ICIC   25583
INSTITUTO DE CIENCIAS E INGENIERIA DE LA COMPUTACION
Unidad Ejecutora - UE
congresos y reuniones científicas
Título:
Language modeling tools for massive historical OCR post-processing
Autor/es:
XAMENA, EDUARDO; MAGUITMAN, ANA GABRIELA
Lugar:
Buenos Aires
Reunión:
Simposio; VI Simposio Argentino de Ciencia de Datos y GRANdes DAtos (AGRANDA 2020); 2020
Institución organizadora:
Sociedad Argentina de Informática e Investigación Operativa (SADIO)
Resumen:
Upon these days, there is a large number of available historical documentary collections that have not been exploited to extract information. Many efforts are being made to digitize these volumes and make them available for digital platforms. However, various obstacles appear in the task of processing their content.

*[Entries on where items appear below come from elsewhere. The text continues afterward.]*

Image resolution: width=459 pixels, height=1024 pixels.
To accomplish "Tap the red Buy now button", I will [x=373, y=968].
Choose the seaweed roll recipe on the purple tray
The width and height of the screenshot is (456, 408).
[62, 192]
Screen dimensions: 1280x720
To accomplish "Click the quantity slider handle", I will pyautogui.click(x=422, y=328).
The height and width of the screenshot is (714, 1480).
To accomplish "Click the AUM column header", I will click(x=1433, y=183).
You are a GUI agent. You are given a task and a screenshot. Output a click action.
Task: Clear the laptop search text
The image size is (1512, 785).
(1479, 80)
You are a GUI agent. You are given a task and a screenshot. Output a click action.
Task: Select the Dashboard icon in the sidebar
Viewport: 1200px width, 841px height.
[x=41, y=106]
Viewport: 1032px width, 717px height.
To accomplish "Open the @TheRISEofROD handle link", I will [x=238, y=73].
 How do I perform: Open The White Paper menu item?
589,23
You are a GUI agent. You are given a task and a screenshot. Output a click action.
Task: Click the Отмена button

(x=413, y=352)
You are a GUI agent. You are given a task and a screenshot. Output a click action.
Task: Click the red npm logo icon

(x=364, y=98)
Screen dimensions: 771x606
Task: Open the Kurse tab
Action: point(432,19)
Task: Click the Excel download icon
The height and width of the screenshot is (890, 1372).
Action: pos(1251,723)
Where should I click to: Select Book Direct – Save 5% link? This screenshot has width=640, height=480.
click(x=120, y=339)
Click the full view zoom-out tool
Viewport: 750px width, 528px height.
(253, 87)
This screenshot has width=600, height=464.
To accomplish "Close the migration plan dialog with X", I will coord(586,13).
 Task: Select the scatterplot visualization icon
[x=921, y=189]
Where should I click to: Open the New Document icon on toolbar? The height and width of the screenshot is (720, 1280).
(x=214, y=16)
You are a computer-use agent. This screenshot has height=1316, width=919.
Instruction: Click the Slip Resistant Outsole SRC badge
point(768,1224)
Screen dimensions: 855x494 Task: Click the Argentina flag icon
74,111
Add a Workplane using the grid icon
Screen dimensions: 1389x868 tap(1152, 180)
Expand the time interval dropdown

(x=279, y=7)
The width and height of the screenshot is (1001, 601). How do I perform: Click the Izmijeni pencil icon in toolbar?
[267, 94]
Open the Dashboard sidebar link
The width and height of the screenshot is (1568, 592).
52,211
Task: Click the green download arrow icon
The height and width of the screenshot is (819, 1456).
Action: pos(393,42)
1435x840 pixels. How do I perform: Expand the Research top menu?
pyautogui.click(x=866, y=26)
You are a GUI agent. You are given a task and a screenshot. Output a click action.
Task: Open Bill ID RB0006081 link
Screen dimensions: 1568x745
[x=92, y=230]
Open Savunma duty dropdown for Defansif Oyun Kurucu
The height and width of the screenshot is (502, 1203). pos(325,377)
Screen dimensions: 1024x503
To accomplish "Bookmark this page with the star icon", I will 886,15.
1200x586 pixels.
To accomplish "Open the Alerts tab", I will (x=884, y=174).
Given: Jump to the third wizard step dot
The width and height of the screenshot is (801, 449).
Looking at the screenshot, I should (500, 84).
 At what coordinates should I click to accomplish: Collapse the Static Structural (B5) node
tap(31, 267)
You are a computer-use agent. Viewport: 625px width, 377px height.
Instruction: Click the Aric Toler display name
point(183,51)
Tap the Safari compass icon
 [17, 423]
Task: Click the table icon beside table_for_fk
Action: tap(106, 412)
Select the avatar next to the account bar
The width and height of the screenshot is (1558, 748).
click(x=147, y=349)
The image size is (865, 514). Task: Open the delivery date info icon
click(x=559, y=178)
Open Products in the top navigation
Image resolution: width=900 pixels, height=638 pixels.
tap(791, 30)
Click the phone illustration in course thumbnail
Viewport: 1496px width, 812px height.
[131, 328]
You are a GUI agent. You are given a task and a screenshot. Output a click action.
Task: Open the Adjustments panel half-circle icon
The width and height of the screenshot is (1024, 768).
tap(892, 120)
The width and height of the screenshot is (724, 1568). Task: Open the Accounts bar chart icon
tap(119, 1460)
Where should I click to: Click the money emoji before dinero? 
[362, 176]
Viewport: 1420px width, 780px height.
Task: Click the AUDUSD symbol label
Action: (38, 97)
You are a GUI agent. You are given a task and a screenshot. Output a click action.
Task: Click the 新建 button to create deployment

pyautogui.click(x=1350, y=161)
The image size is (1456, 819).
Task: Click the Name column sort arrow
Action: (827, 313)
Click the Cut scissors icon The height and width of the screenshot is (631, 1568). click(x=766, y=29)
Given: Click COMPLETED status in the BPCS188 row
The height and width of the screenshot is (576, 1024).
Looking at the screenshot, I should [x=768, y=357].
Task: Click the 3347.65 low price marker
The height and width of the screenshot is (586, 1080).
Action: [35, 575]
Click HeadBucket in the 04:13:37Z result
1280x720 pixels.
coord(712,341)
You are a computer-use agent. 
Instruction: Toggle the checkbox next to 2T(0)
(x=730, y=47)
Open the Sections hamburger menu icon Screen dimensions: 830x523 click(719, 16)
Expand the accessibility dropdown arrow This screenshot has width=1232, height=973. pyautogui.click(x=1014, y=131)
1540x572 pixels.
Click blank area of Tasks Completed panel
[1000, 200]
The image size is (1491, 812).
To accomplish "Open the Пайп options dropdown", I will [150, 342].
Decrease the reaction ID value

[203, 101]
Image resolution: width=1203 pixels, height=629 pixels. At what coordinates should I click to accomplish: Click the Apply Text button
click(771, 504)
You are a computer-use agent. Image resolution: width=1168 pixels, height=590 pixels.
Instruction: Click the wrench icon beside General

Due to the deterioration of documents and other factors such as the different dialects and language variants, the quality of the digitizations is usually low. By means of NLP tools it is possible to increase the quality of texts. The current proposal consists in the employment of NLP tools, particularly neural language models, for processing the output of different OCR mechanisms. Important improvements in the quality of the texts are expected, as this has been the case in many related tasks. The ultimate purpose of this work is the use of the resulting digitized texts in information retrieval (IR) and information extraction (IE) platforms.